— Айкын… — сухо добавил Сергей.
— Что Айкын? — не понял Костя.
— Айкын тоже сгорела. Агафон сухостой поджёг. Мы с Улей видели, с перевала. Как она на коне ехала в долине. А её пал накрыл. Кто, как не Агафон, мог в ущелье пожар устроить?
— Вон как! Видишь, сколько на Агафоне смертей висит. И всё это могут на Ивана свалить. Тогда каторга пожизненная. Драгоценности кровью человеческой омытые. Загбой крест узнал, докажет. Да и пластины золотые, наверное, тоже. Через людские души отлиты…
— Так что теперь?
— Теперь? — Костя прищурил глаза. — Всё от Пелагии зависит.
— А она-то здесь при чём?!
— Она — главный свидетель и защитник. Признается, что у ней с Агафоном связь была, — защитит Ивана. Нет — закуют в кандалы.
— Да уж! Вот это дела…
— Что дела? Как ты думаешь, признается Пелагия или нет?
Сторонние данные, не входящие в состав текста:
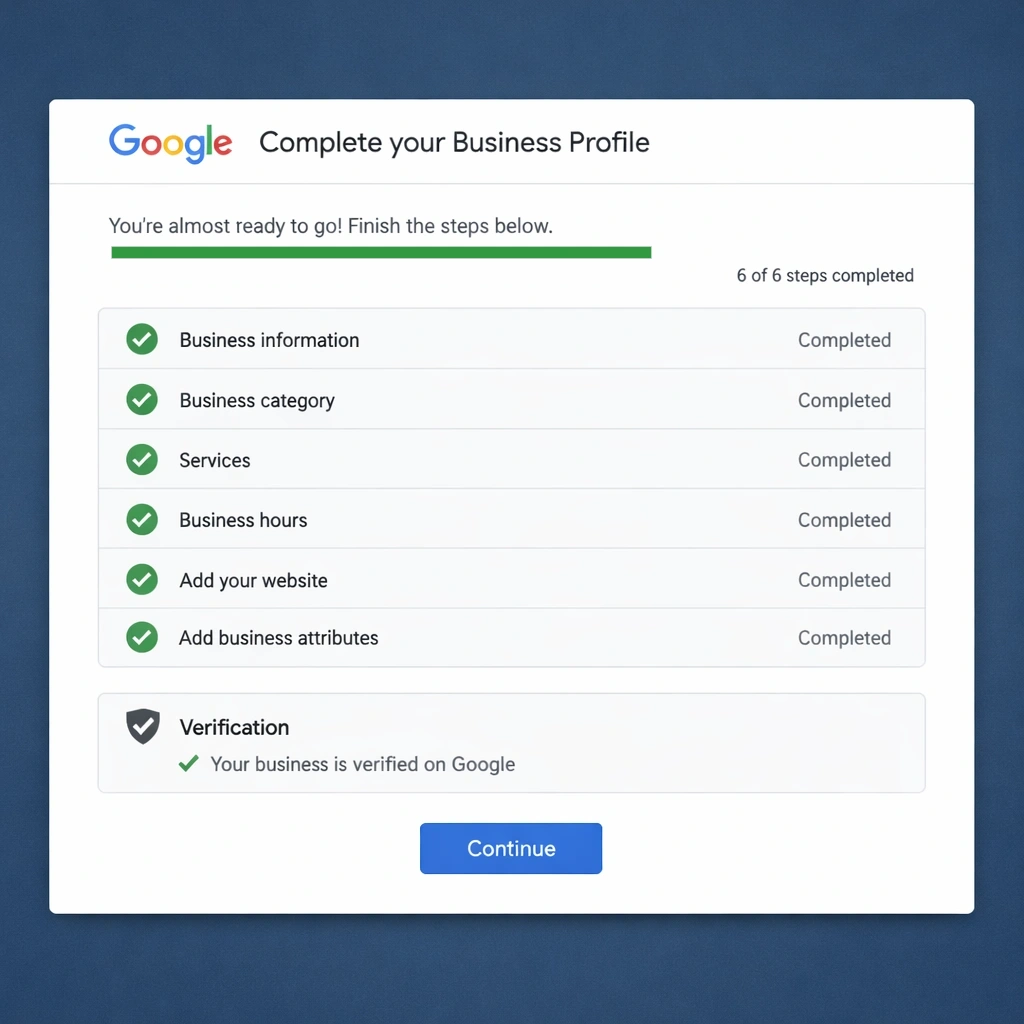Expand the Verification section

(511, 742)
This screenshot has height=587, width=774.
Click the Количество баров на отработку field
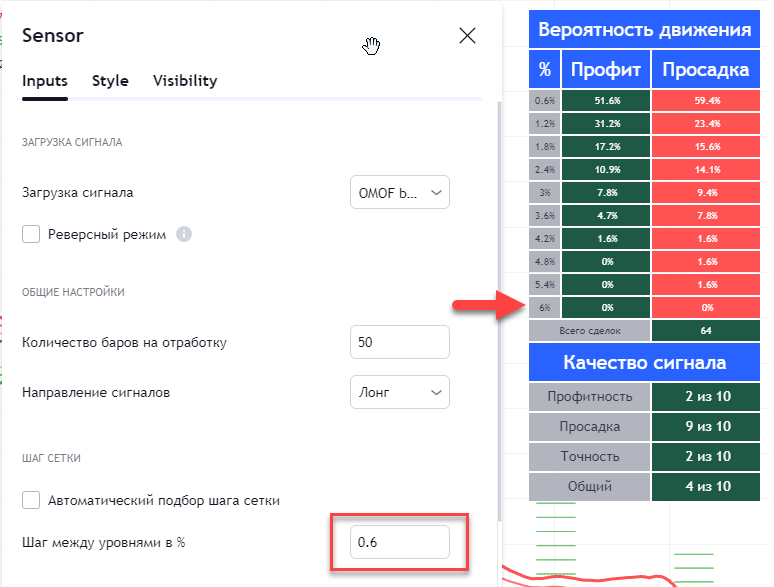coord(400,342)
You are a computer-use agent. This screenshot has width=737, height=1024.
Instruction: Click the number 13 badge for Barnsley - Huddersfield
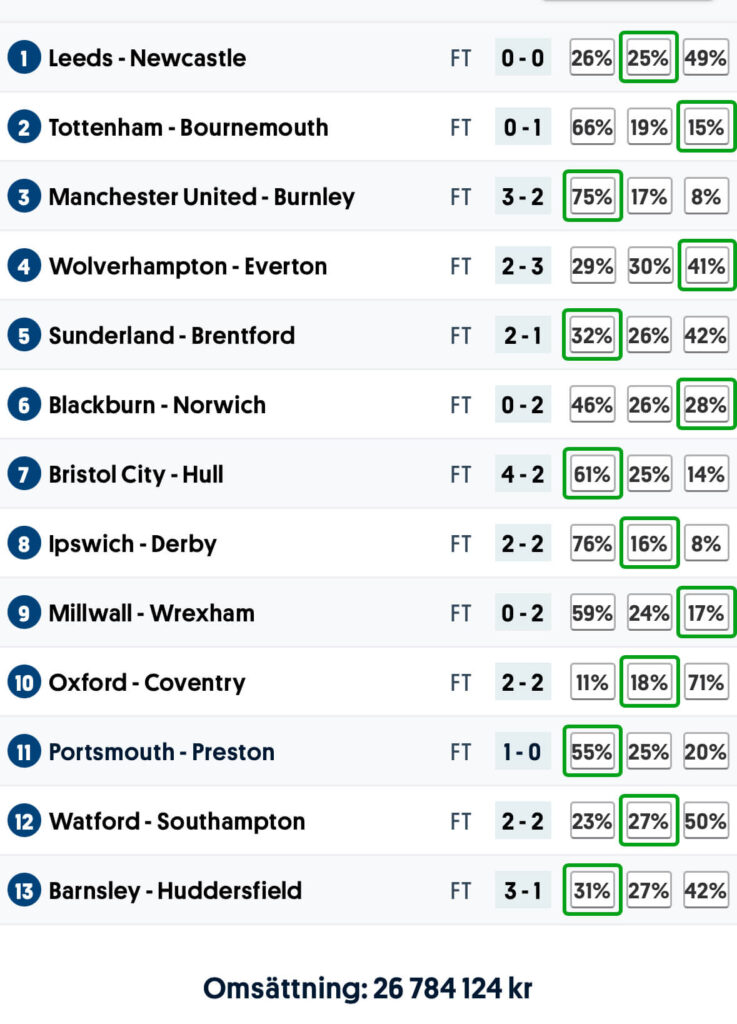click(24, 891)
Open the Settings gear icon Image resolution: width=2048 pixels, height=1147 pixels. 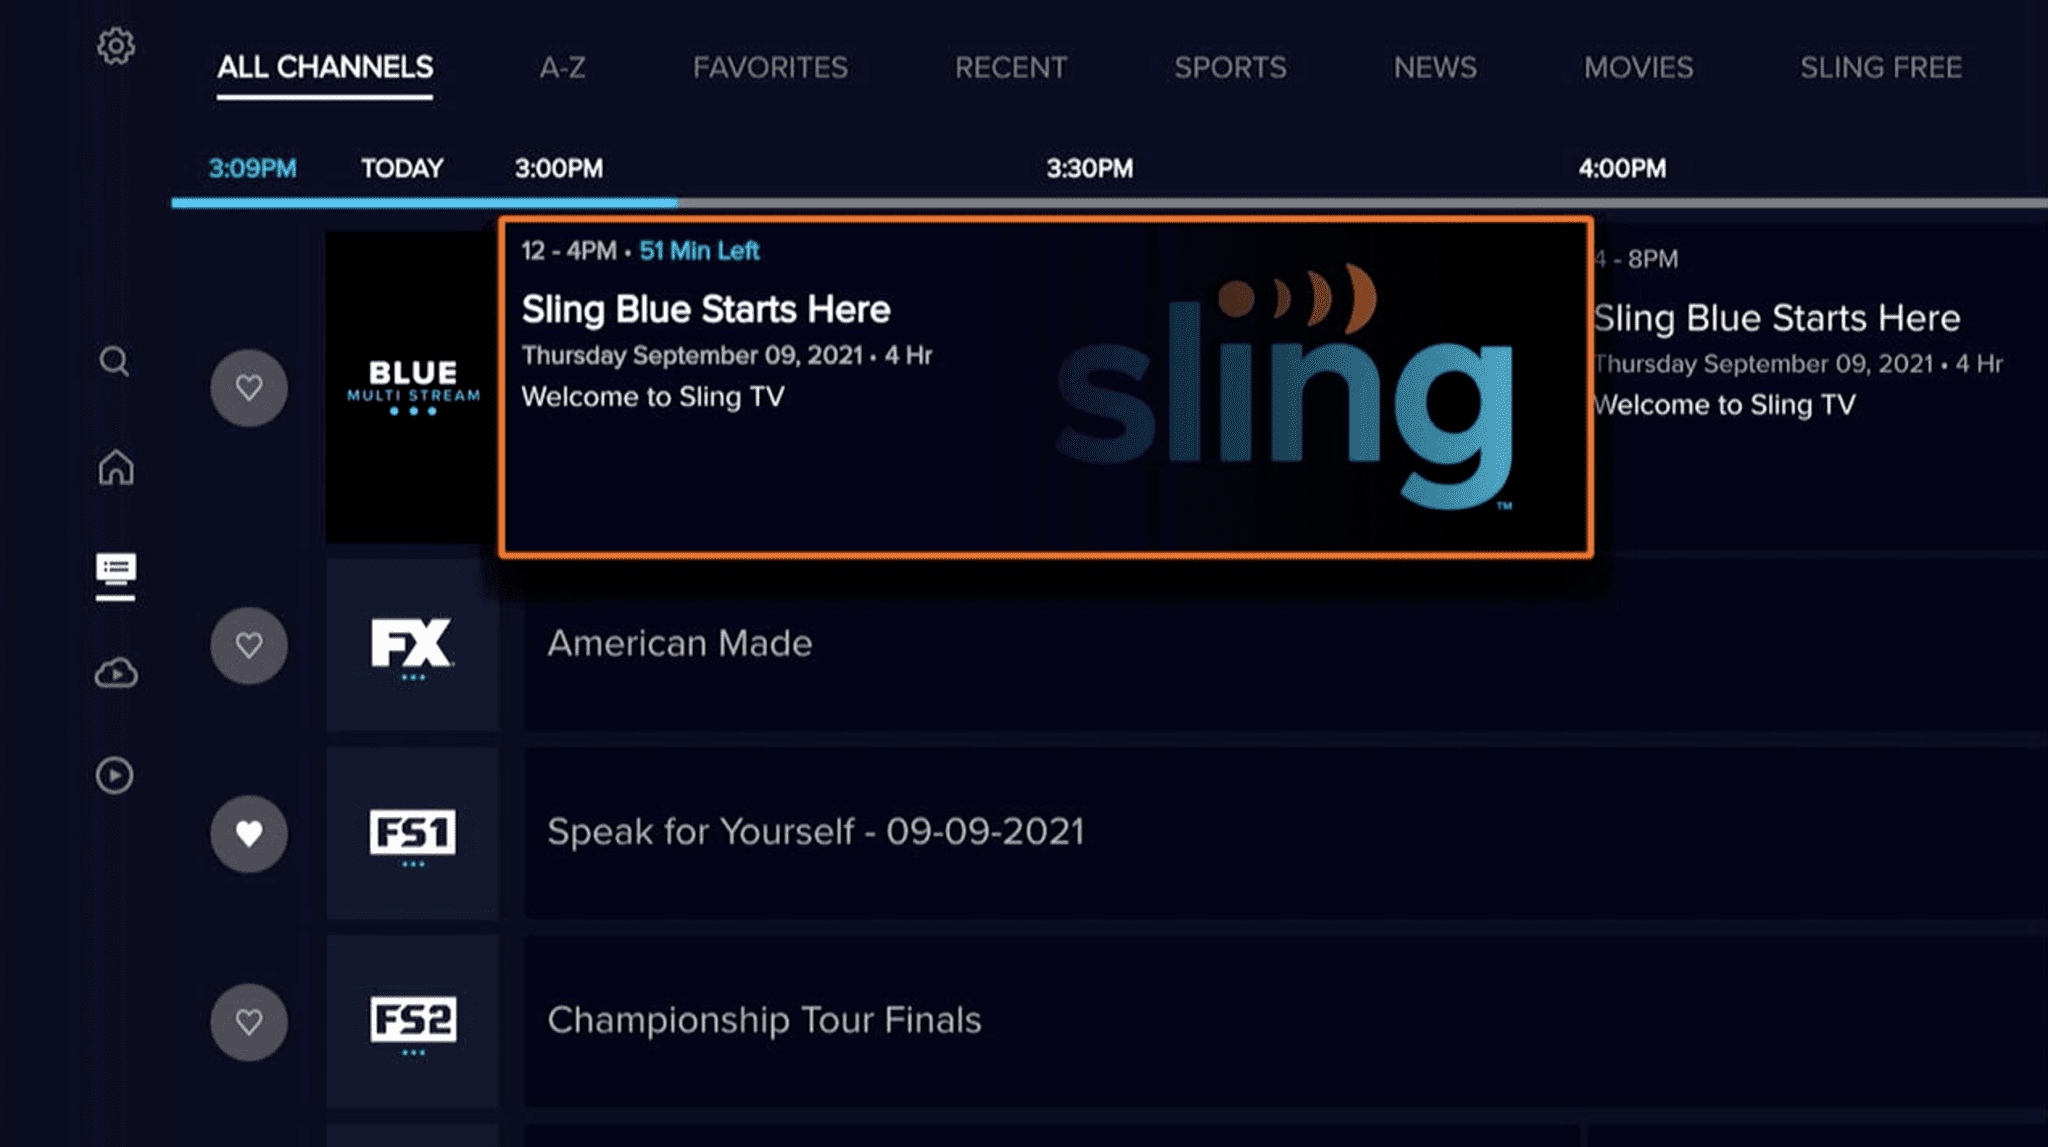[115, 45]
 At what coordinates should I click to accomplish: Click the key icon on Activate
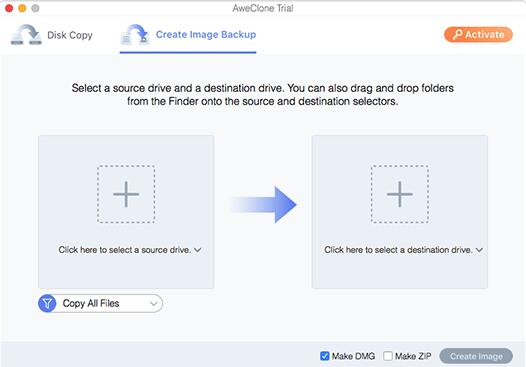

— Не знаю… — задумчиво ответил Сергей. — Какая женщина на себя такой позор примет? Надо как-то с ней поговорить, сначала подготовить, а уж потом…
— А никто не просит сразу. Время есть — завтра, послезавтра. Пока следствие идёт. Тем более, что она выехала из тайги навсегда?
— Вроде как… Только вот, пока не знает, жить где. Хочет к Набоковой, Елене Николаевне. Она у них раньше гувернанткой была. Потом почему-то на прииск ушла.
— Это её Набоков отправил. Сам!
— За что?
— Есть предположение, что он с ней сожительствовал. А потом… от греха подальше.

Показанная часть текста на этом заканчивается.